* Work item
Each entry that follows should be set down precisely, with its pictures removed.

* Given records
-- -- --

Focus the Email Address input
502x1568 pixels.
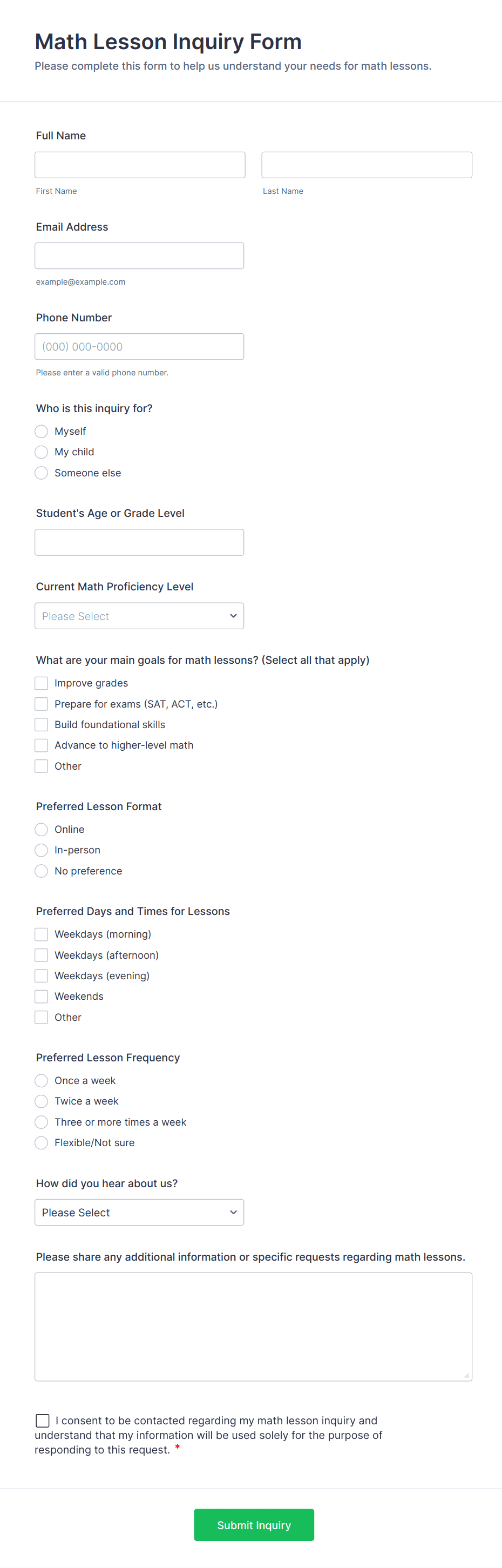[139, 255]
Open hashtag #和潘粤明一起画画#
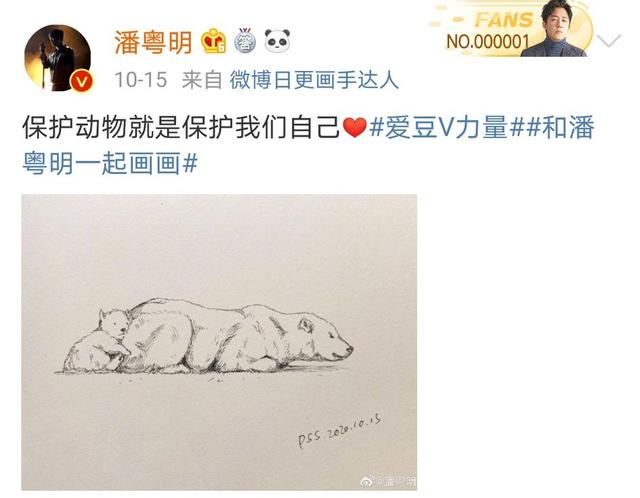The image size is (640, 498). tap(308, 145)
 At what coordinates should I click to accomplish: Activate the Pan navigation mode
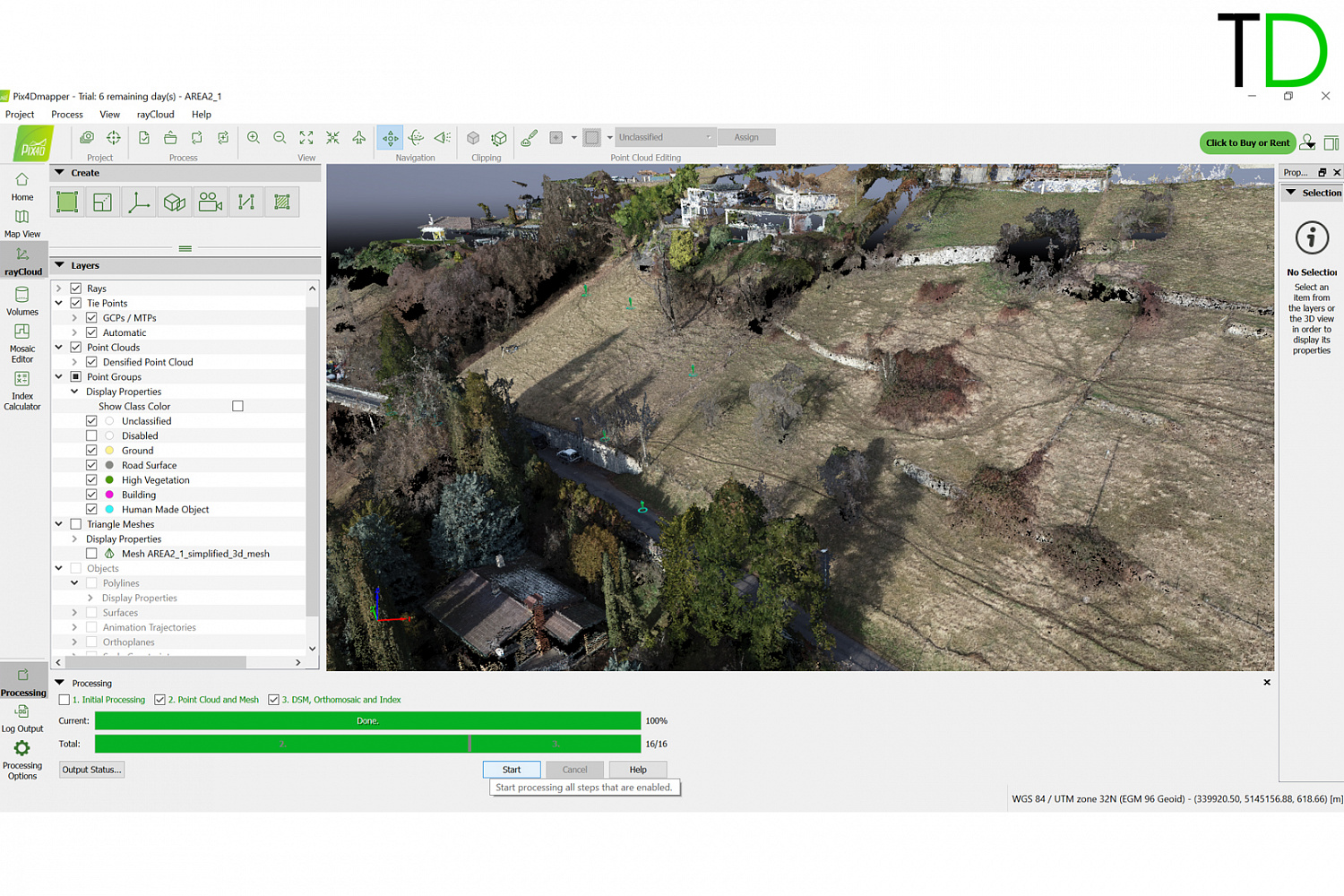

-- -- --

* Solution to the exercise
Focus the Email Address input
502x1568 pixels.
[139, 255]
Open hashtag #和潘粤明一起画画#
The image size is (640, 498). tap(308, 145)
 At what coordinates should I click to accomplish: Activate the Pan navigation mode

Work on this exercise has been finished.